Conditionally, all the seams can be divided into three groups: those that erupt almost always, erupt rarely and hardly penetrate. The first group is the Schmiden's seam and the seam of Albert. They pass through the mucous membrane, which easily traumatizes. The second group includes seams, located near the lumen of the organ. This is the seam of Mateshuk and the seam of Bira. The third group includes seams that do not come into contact with the gut lumen. For example, Lambert.

Completely eliminate the possibility of a throat opening, it is impossible, even if it is superimposed only on the serous membrane. With equal conditions, the continuous seam will cut through with a greater probability than the nodal seam. This probability will increase if the thread passes close to the lumen of the organ.

There are mechanical threading, seam rejection along with necrotic masses and eruption as a result of local reaction of damaged tissues.

Modern absorbable materials

To date, the most convenient material that can be performed by the intestinal seam is absorbable synthetic threads.
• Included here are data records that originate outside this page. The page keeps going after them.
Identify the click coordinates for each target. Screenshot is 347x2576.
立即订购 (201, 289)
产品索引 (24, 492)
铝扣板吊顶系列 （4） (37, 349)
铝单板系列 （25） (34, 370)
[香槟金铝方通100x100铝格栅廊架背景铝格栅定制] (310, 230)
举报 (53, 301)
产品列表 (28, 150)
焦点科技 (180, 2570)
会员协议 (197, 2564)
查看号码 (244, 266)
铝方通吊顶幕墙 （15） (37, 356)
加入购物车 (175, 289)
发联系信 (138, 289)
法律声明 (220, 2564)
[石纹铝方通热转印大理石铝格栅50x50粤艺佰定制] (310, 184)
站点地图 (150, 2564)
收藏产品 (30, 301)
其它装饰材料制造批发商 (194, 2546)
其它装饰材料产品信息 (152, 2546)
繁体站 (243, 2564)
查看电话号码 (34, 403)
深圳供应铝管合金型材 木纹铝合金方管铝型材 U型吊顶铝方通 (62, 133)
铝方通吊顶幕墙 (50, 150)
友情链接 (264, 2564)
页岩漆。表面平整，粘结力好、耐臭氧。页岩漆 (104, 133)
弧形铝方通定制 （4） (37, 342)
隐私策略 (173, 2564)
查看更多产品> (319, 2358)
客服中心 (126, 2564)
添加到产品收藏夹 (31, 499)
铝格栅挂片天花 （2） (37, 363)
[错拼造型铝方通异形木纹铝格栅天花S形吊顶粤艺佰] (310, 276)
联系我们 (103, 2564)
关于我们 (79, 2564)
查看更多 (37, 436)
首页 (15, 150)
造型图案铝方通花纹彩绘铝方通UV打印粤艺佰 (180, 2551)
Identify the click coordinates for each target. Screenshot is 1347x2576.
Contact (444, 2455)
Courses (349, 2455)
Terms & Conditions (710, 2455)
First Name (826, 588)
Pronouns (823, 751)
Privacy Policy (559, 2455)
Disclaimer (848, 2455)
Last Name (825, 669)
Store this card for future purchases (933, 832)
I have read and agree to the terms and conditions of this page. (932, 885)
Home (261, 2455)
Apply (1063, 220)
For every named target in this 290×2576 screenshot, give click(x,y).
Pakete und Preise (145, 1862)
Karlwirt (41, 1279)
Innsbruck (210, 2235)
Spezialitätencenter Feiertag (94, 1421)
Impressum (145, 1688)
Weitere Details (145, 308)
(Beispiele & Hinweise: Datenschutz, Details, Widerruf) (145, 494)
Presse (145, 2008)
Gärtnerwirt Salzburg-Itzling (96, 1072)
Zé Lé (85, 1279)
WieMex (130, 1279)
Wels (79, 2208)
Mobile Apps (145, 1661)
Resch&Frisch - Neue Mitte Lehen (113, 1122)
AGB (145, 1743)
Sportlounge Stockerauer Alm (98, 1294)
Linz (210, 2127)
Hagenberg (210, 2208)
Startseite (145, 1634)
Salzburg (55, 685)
They allow you to connect the edges of the wound for a sufficiently long time and not leave foreign material in the patient's body. Particular attention is paid to the mechanism of removal of threads from the body. Natural fibers are exposed to tissue enzymes, and synthetic filaments are cleaved by hydrolysis. Since hydrolysis less destroys the tissues of the body, it is preferable to use artificial materials.

In addition, the use of synthetic materials makes it possible to obtain a strong internal seam. They do not penetrate the fabric, therefore, all the troubles that this may entail, are also excluded. Another positive quality of artificial materials is that they do not absorb water. This means that the seam will not deform and the intestinal flora, which can infect the wound, also does not get out of the lumen of the organ on its outer surface.

When choosing a seam and material, which the wound will be sutured with, the surgeon should be guided by the observance of the biological laws that ensure the intergrowth of the tissues. The desire to unify the process, reduce the number of rows or apply unapproved threads should not be the goal. First and foremost, the patient's safety, comfort, reduction of postoperative recovery time and painful sensations are important.